Em Florianópolis, casa popular em frente ao mar Read more: http://oglobo.globo.com/economia/meio-seculo-de-espera-17348140#ixzz3kTPlaEaN
FLORIANÓPOLIS - A imagem de palafitas construídas à beira d’água remete à população ribeirinha da Amazônia. Mas é na beira-mar da área continental de Florianópolis que uma comunidade se organizou, a partir de ranchos de pesca nos anos 1960, e ainda hoje sobrevive sem esgoto ou abastecimento de água. A realidade das cem famílias da Ponta do Leal, no entanto, está perto de mudar com a chegada do Minha Casa Minha Vida. O município, com o terceiro maior Índice de Desenvolvimento Humano (IDH) no país, era a única capital fora do programa. A cidade terá dois empreendimentos do programa de habitação popular. Além dos imóveis na Ponta do Leal, serão construídas 78 unidades no bairro de Jardim Atlântico, que devem ser entregues até o fim do ano, seis anos após o lançamento do Minha Casa Minha Vida.
Se a demora em levar moradias populares para a capital de Santa Catarina está longe de ser motivo de comemoração, os projetos que agora se tornam realidade têm um perfil diferente do que se tornou quase um padrão no programa de habitação: localização em áreas distantes, sem infraestrutura ou acesso de transporte. As duas construções estão em bairros da área continental da cidade. Apesar de não ficarem na ilha, que é a área mais valorizada, têm infraestrutura já constituída e transporte público.
A localização não foi fácil. Foram anos de tentativas de remoção, e houve até abaixo-assinado de moradores do bairro para levá-los a outros municípios. Mesmo com o Minha Casa Minha Vida, a ideia inicial era levar as famílias a outra área. Uma mobilização da comunidade, com apoio do Ministério Público Federal, porém, garantiu que conseguissem um terreno da União e da prefeitura ao lado das palafitas, onde está em construção um conjunto com quatro blocos e 88 apartamentos.
Os imóveis têm vista para o mar, a ilha, e para a Ponte Hercílio Luz, símbolo da cidade, além de varanda com churrasqueira. Aos 54 anos, João Geraldo Carvalho, o mais antigo morador, mora ali há 40 anos.
— Queriam colocar a gente longe, mas a gente mora em Florianópolis e queria ficar aqui. Metade das famílias vive da pesca, é importante ficar na Ponta do Leal — explica o pescador aposentado.
— A gente vai ser reconhecido como gente, né?
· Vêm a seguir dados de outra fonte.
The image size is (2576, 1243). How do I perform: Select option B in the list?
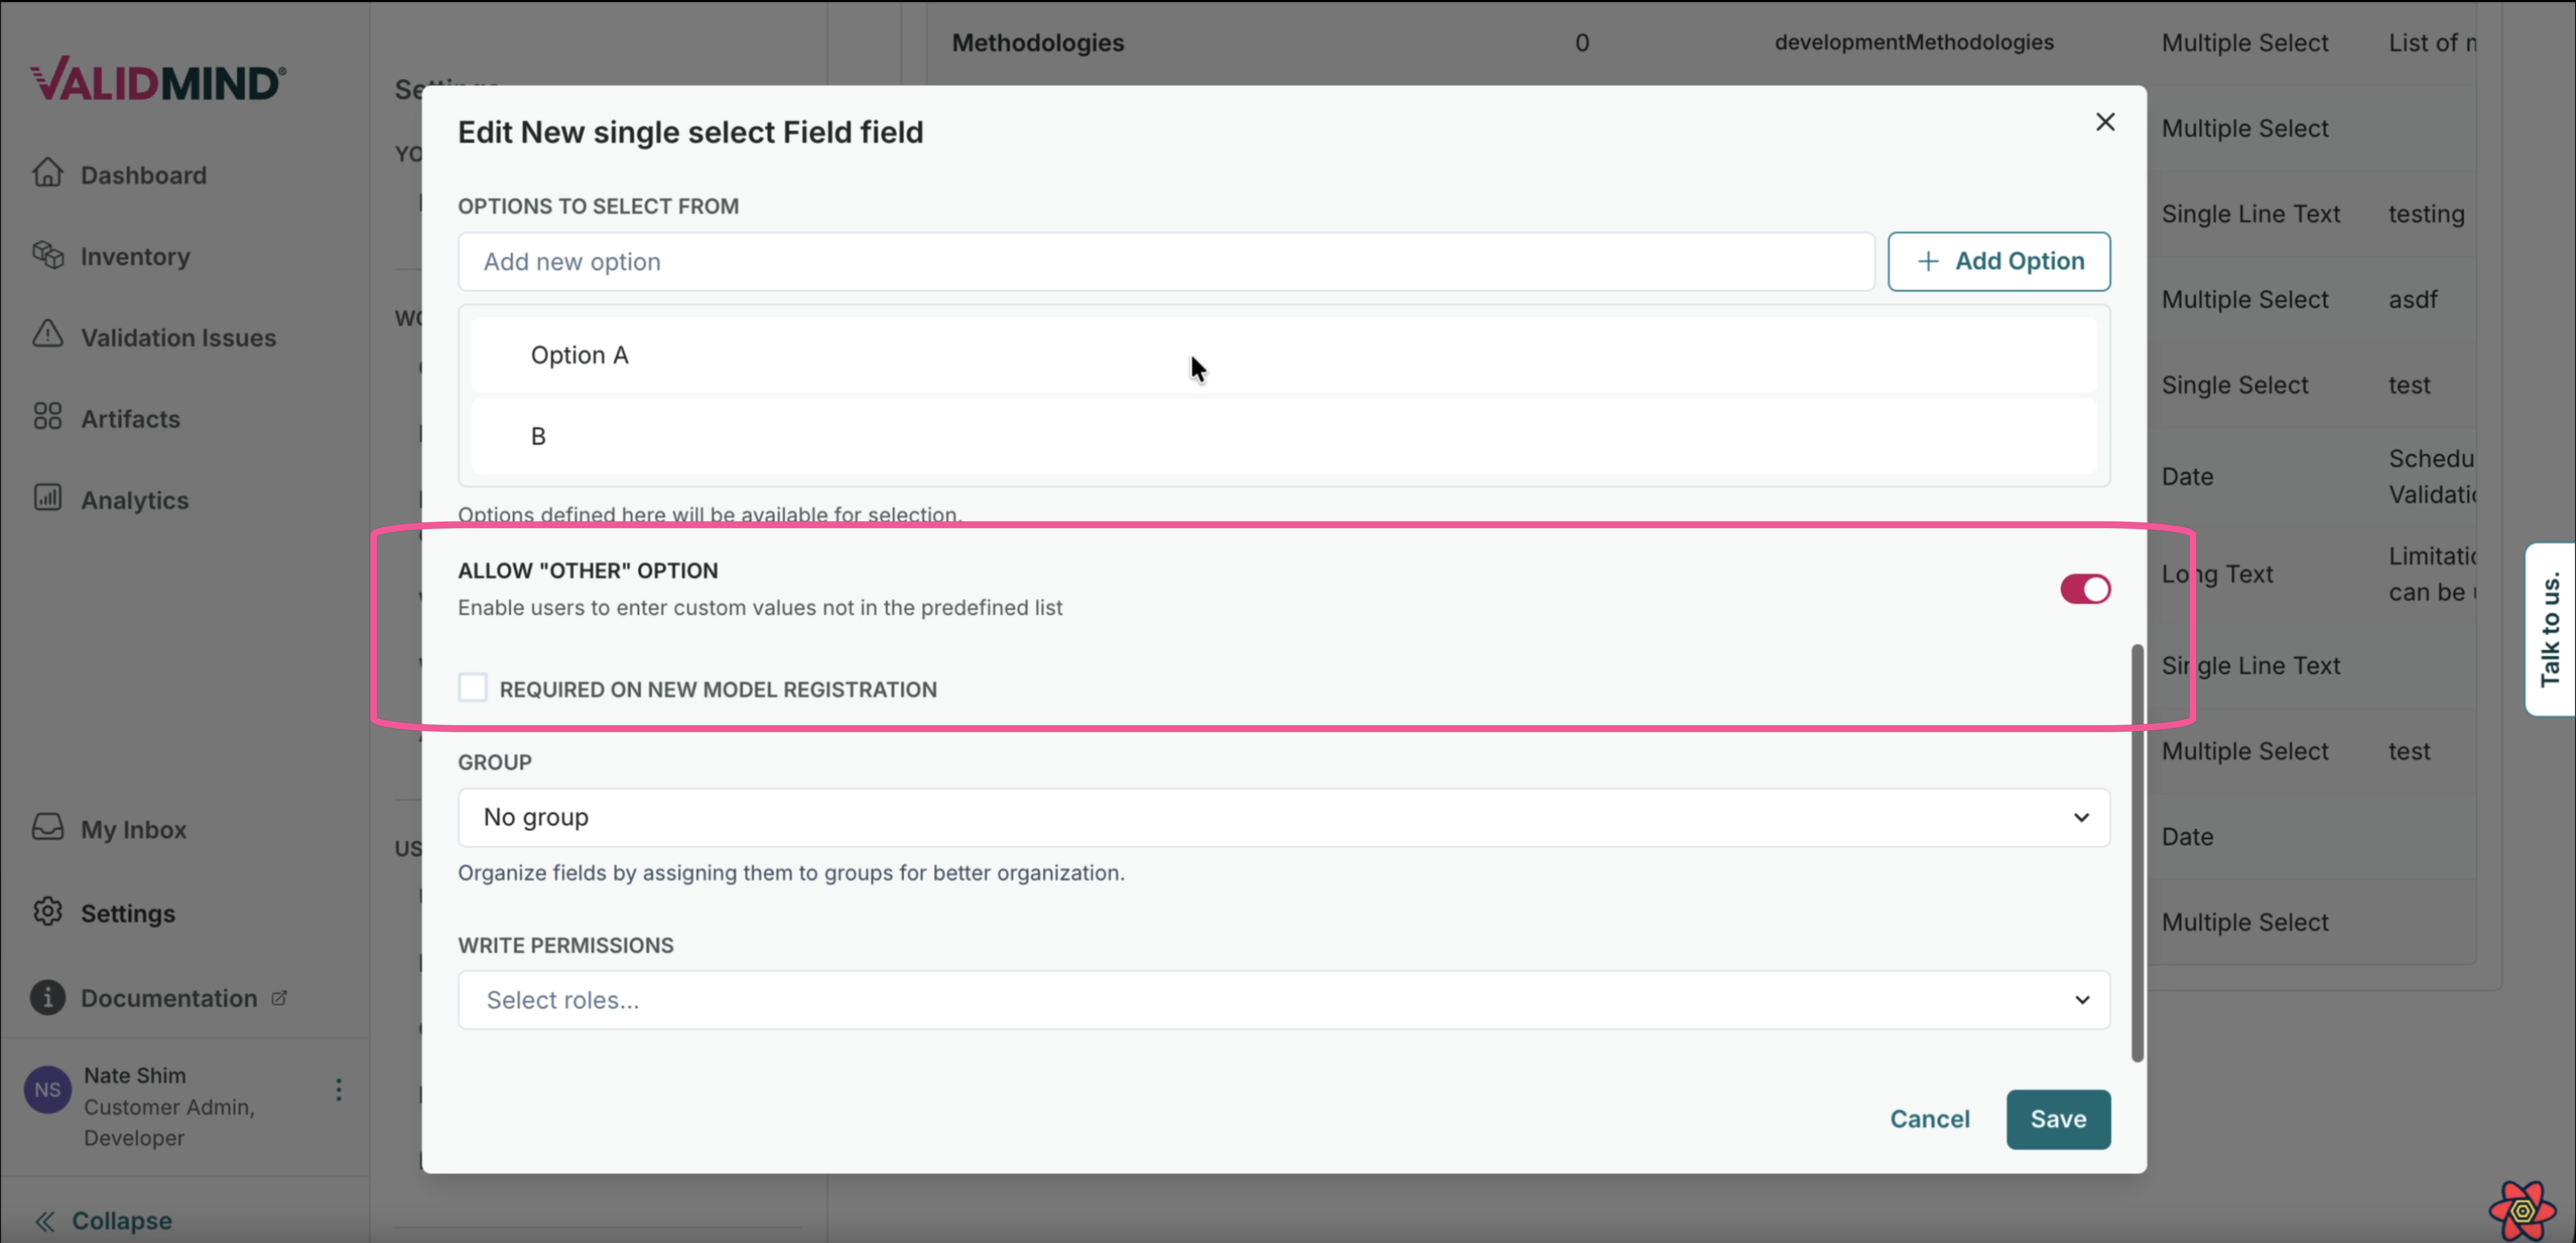tap(538, 436)
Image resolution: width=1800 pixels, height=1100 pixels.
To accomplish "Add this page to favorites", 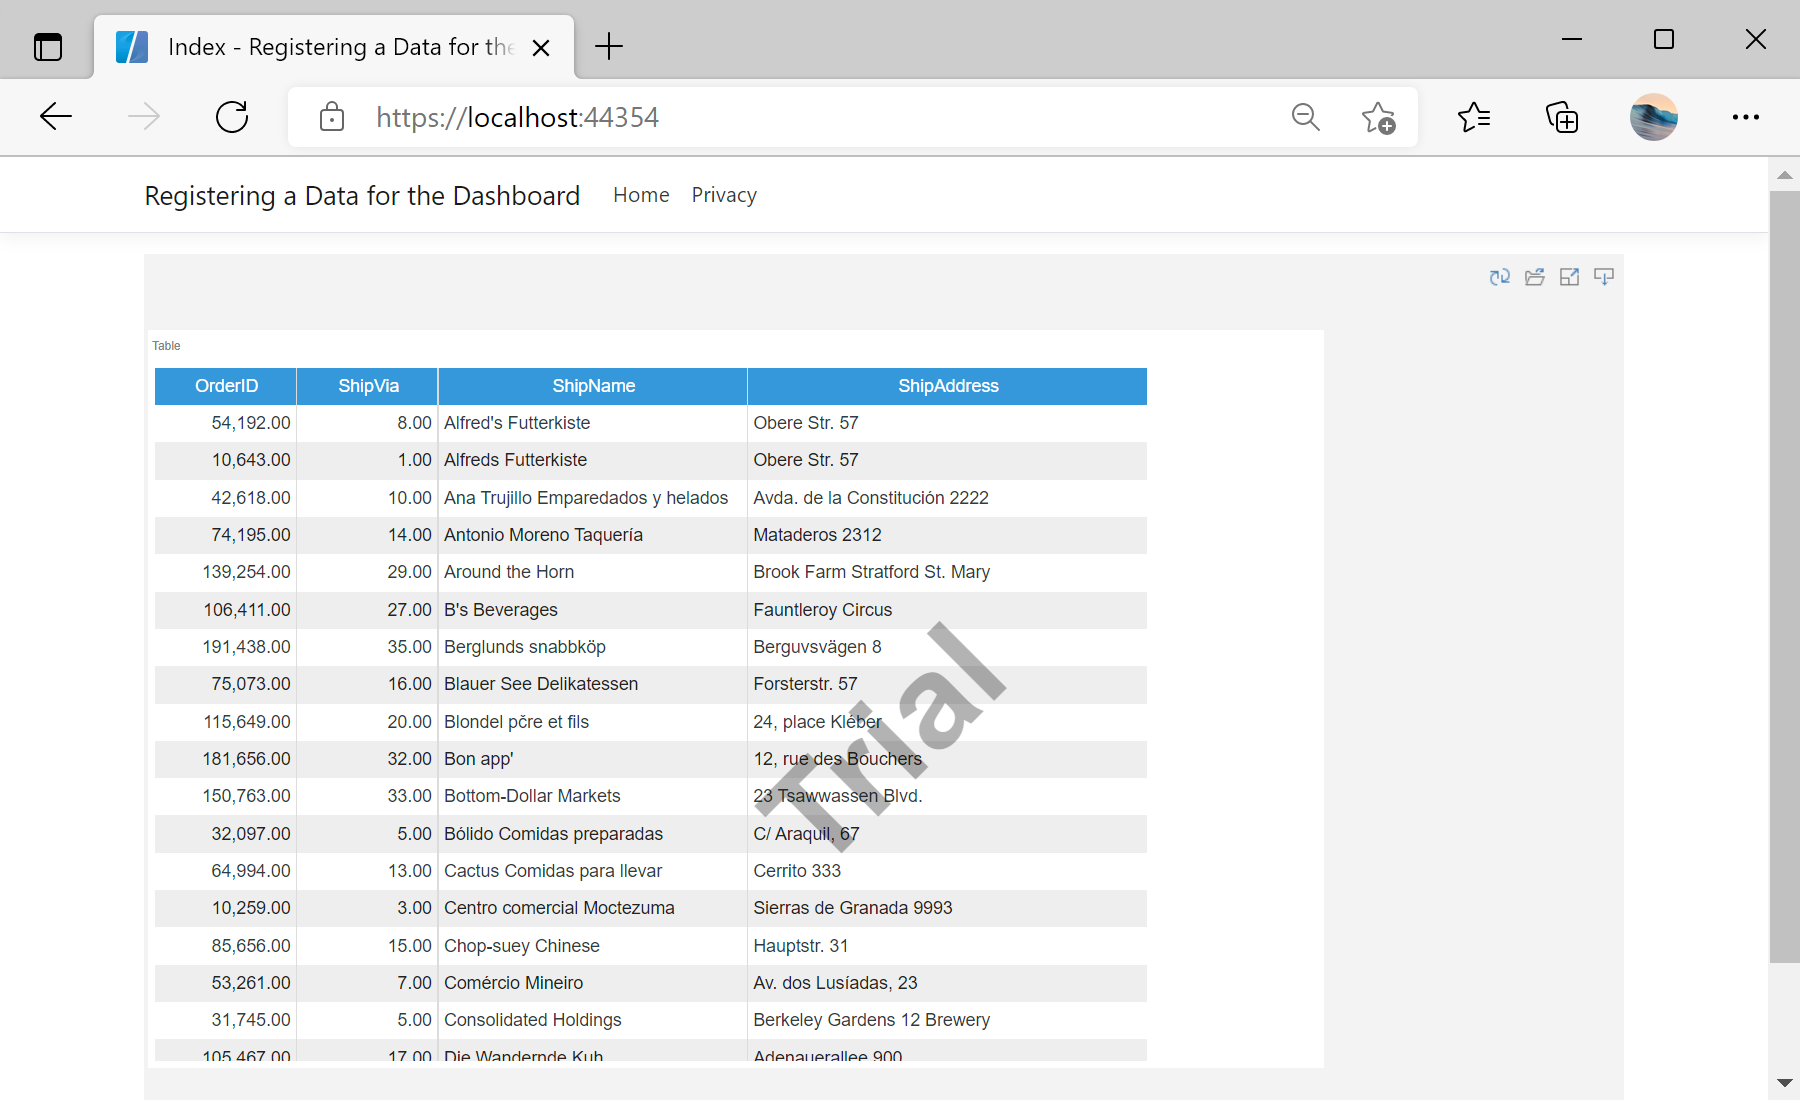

Vai ter comprovante de residência... Daqui, a gente vê as casas e a sociedade lá no fundo.
'LAVAR PRATOS AO NAR'
Um “bom banheiro” é o principal atrativo do novo apartamento para a faxineira Maria de Fatima Correia, de 60 anos, que vive com a família numa casa sobre palafitas com pedaços de madeira.
— Vamos ter um bom banheiro. Aqui, fizemos um buraco na areia e por ali vai tudo. No calor, o cheiro é muito forte. E uma vizinha colocou uma saída de esgoto embaixo da minha casa — conta Maria de Fatima, que sonha em comprar armários para a cozinha e camas novas.
Na casa da vizinha Maria Teresa dos Santos de Oliveira, os dejetos vão direto para a areia. Seu sonho é lavar a louça e a roupa sem preocupação:
— Mais de uma vez tive de lavar os pratos no mar porque não tinha água. Geralmente, só consigo lavar roupa de noite.
Secretário de Habitação de Florianópolis, Domingos Zancanaro admite a demora no lançamento do programa no município, mas diz que o preço elevado dos terrenos foi um empecilho:
— O novo plano diretor da cidade organizou melhor as áreas de interesse social, e temos três novos projetos para o Minha Casa Minha Vida em fase final.
Arquiteto e urbanista de Florianópolis, Edson Cattoni diz que as iniciativas são um bom exemplo de solução de moradia popular com acesso à infraestrutura. Ele defende acompanhamento constante para evitar que os imóveis sejam vendidos.
Tentações não faltam. Seu Geraldo conta que, antes mesmo de os apartamentos ficarem prontos, de vez em quando aparece um interessado em comprar:
— Após tantos anos de luta, queremos nosso canto, não pegar para vender.